Python Environment Setup

The implementation codes are running in the following environment setups.

  • python == 3.9.13
  • pytorch == 1.12.1
  • numpy == 1.23.2
  • pandas == 1.5.3
  • transformers == 4.20.1
  • joblib == 1.2.0
  • more-itertools == 9.1.0
  • rdkit == 2023.3.1
  • scikit-learn == 1.1.2
  • tqdm == 4.64.1

R Environment Setup

Download the following packages: tidyverse, gridExtra, ModelMetrics, caret, reshape2, pROC, effsize, and progress.

Experiment

Experimental Setup

The following parameters are used to train our BAFLineDP model.

  • batch_size = 16
  • num_epochs = 10
  • embed_dim = 768
  • gru_hidden_dim = 64
  • gru_num_layers = 1
  • bafn_hidden_dim = 256
  • dropout = 0.2
  • lr (learning rate) = 0.001

Code Preprocessing

Download the datasets from the github_url and keep them in datasets/original/.

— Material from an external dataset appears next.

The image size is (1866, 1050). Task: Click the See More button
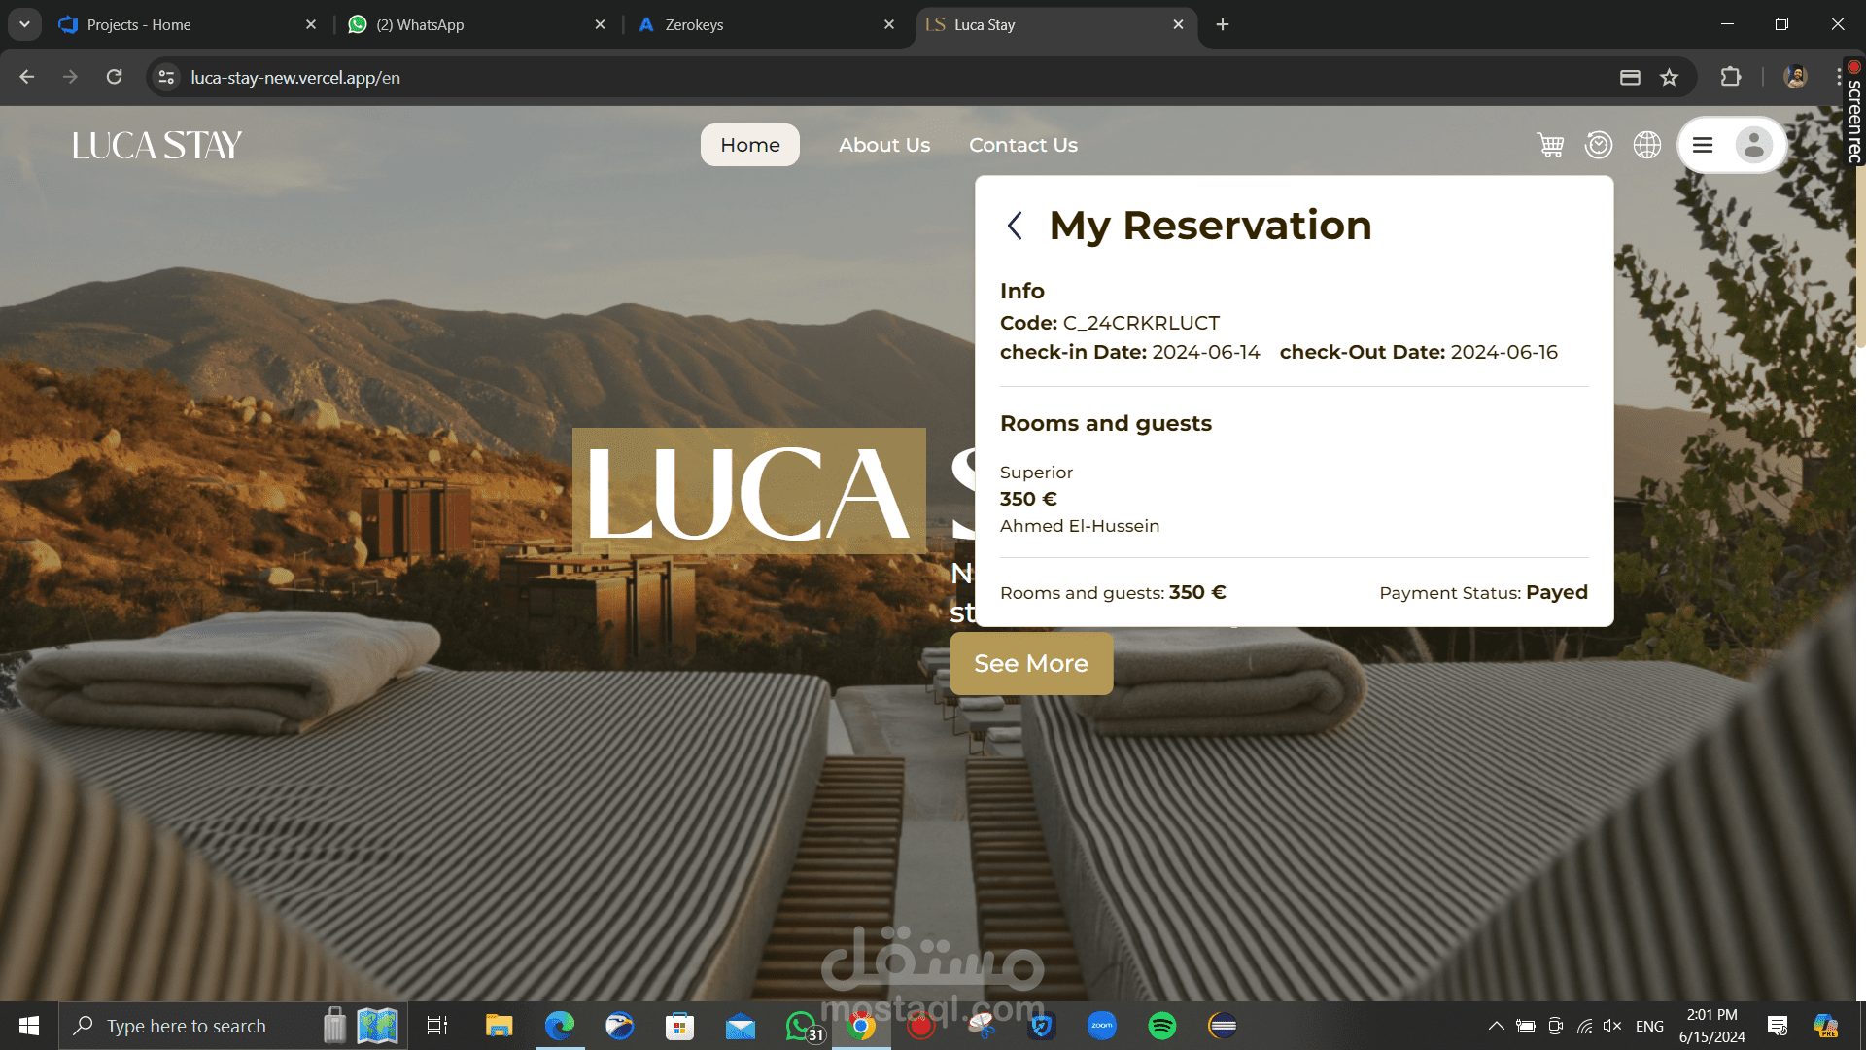1031,663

Run the following command to prepare data for model training. The output will be stored in datasets/preprocessed_data/.

python code_preprocessing.py

BAFNLineDP Model Training

To train BAFNLineDP model for each project, run the following command. The trained models will be saved in output/model/BAFLineDP/, and the loss will be saved in output/loss/BAFLineDP/.

python train_model.py

Prediction Generation

To make a prediction within software projects, run the following command.

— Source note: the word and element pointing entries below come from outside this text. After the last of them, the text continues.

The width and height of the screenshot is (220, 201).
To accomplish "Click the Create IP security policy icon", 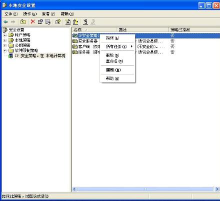I will [x=68, y=22].
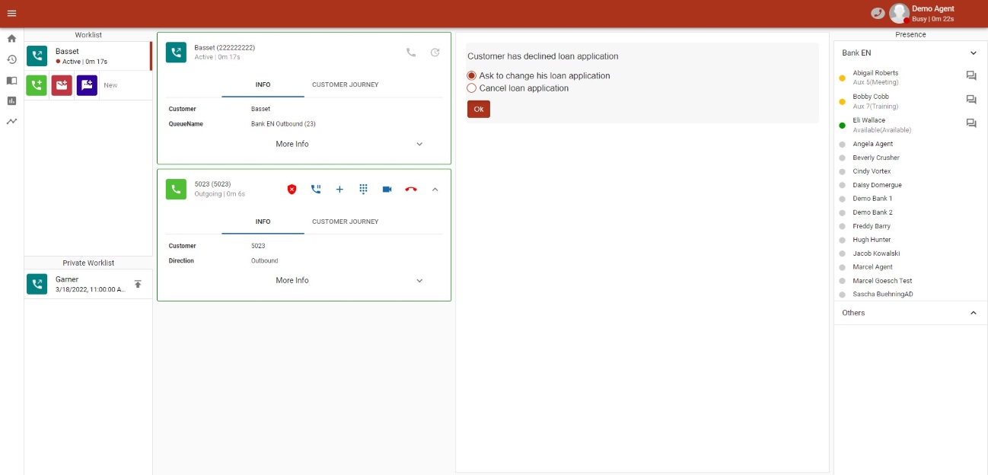Select 'Ask to change his loan application'

click(x=472, y=76)
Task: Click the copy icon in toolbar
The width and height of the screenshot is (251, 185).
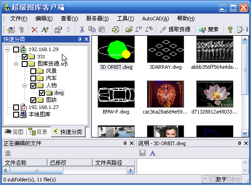Action: [x=92, y=29]
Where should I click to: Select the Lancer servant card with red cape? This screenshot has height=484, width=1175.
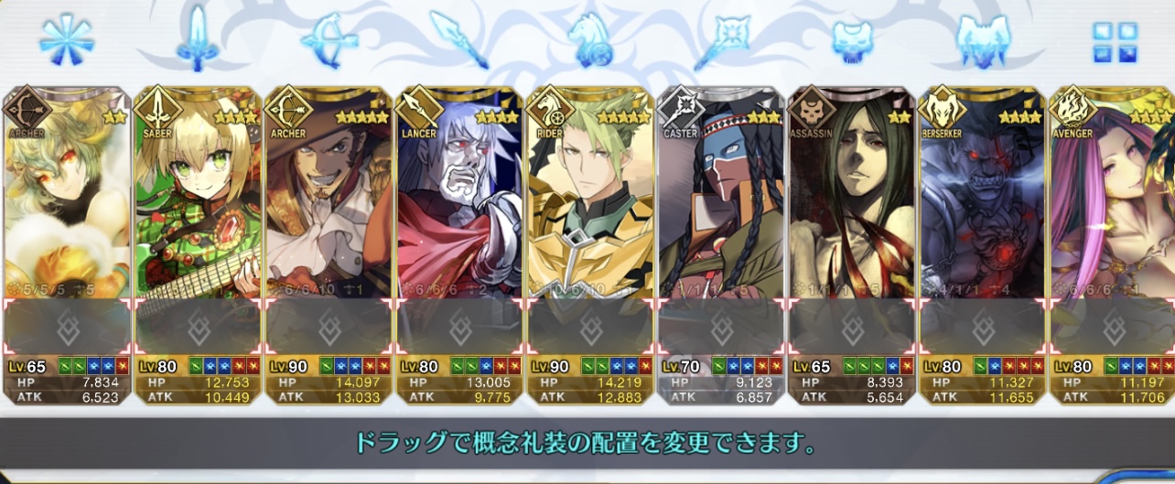point(458,245)
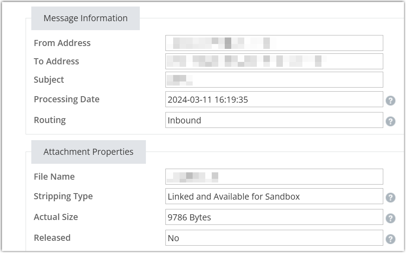Screen dimensions: 406x253
Task: Click the Released field showing No
Action: [274, 238]
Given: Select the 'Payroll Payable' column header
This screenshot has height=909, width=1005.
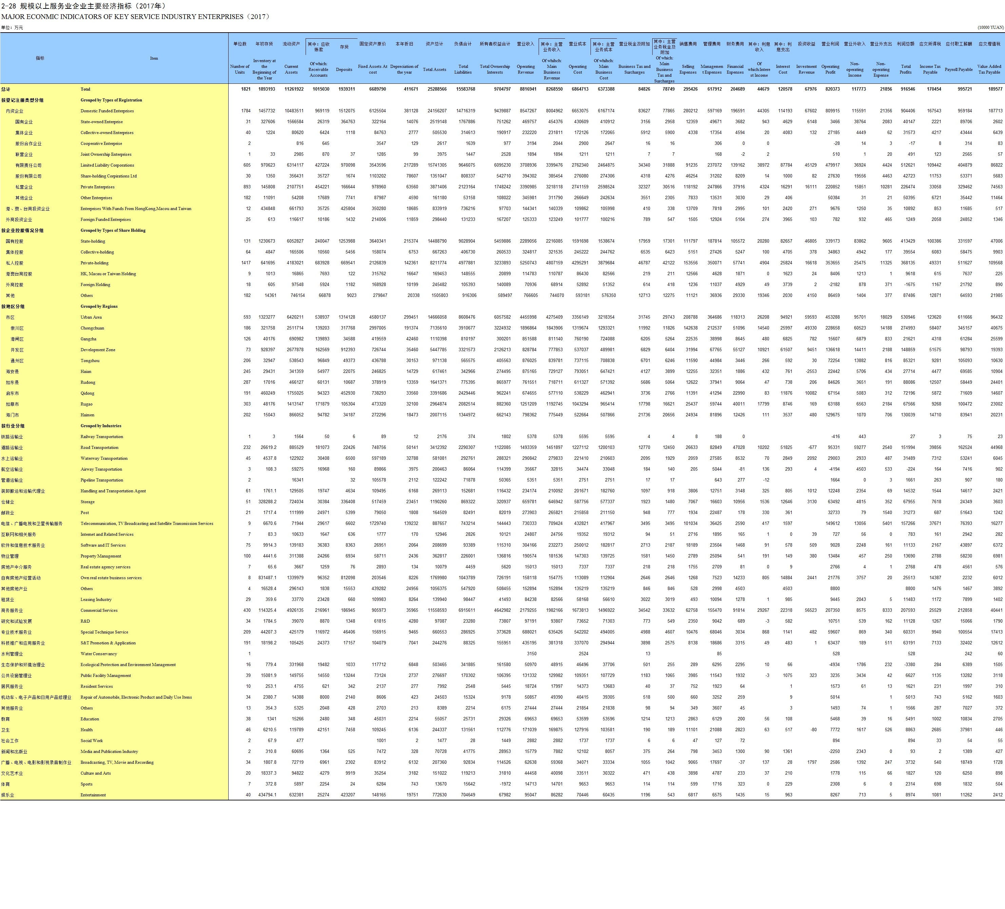Looking at the screenshot, I should click(958, 69).
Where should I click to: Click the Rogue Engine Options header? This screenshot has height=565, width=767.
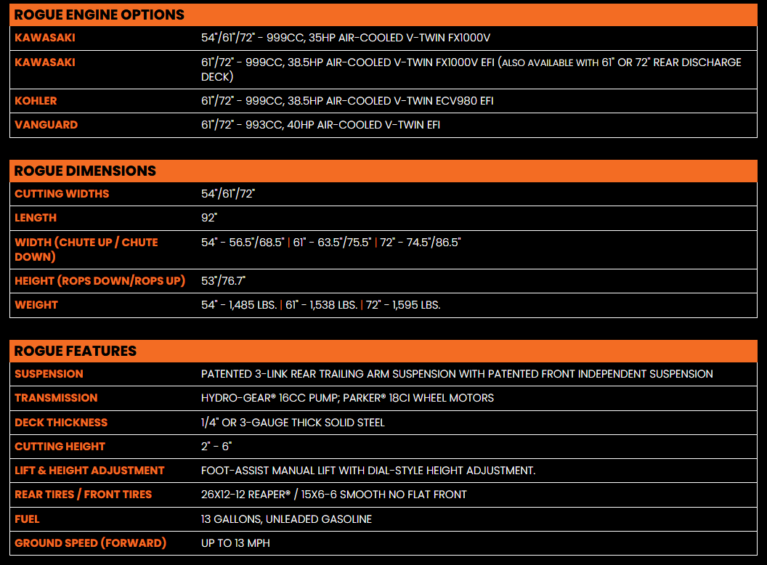coord(100,15)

python generate_within_prediction.py

The generated outputs of within-prediction are stored in output/prediction/BAFLineDP/within-release/.

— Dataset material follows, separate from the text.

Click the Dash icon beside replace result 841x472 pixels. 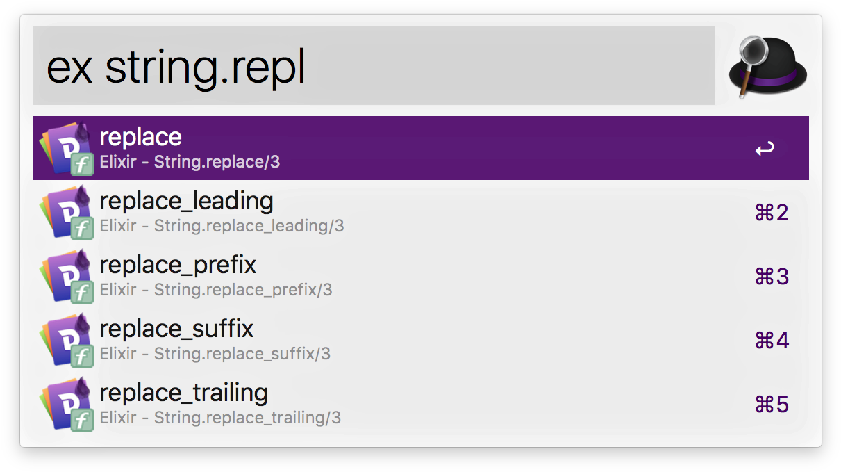click(x=67, y=148)
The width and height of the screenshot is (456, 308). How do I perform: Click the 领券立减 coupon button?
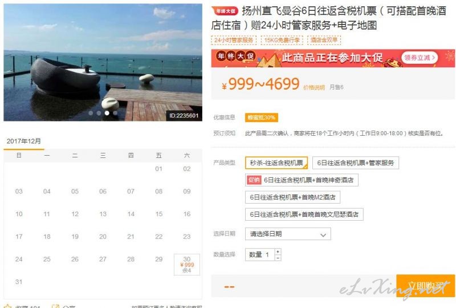[x=419, y=58]
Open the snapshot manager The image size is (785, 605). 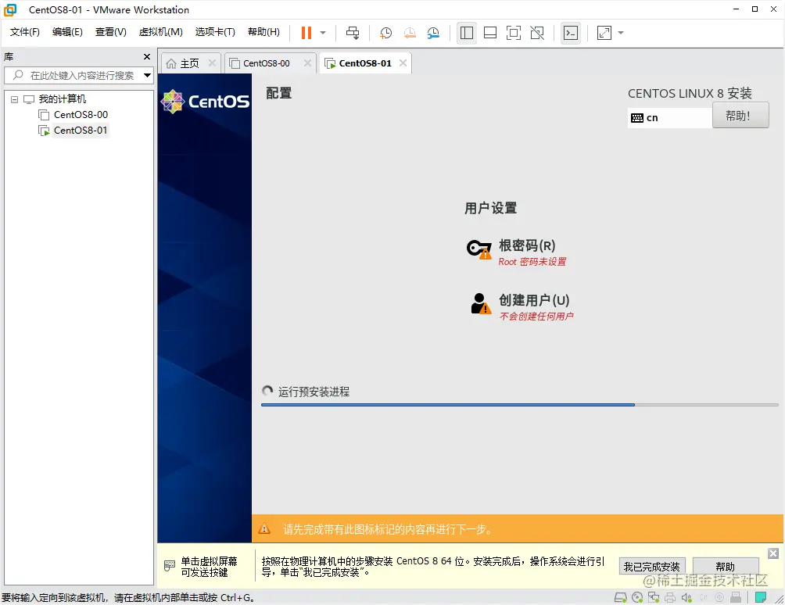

To make a prediction across software projects, run the following command.

python generate_cross_prediction.py

The generated outputs of cross-prediction are stored in output/prediction/BAFLineDP/cross-release/.

Get the Evaluation Results

To obtain file-level and line-level defect prediction results within WPDP and CPDP scenarios, you need to set the absolute working path for the script to run first, and then execute the following command.

Rscript  get_results.R

The results are stored in output/result/BAFLineDP/.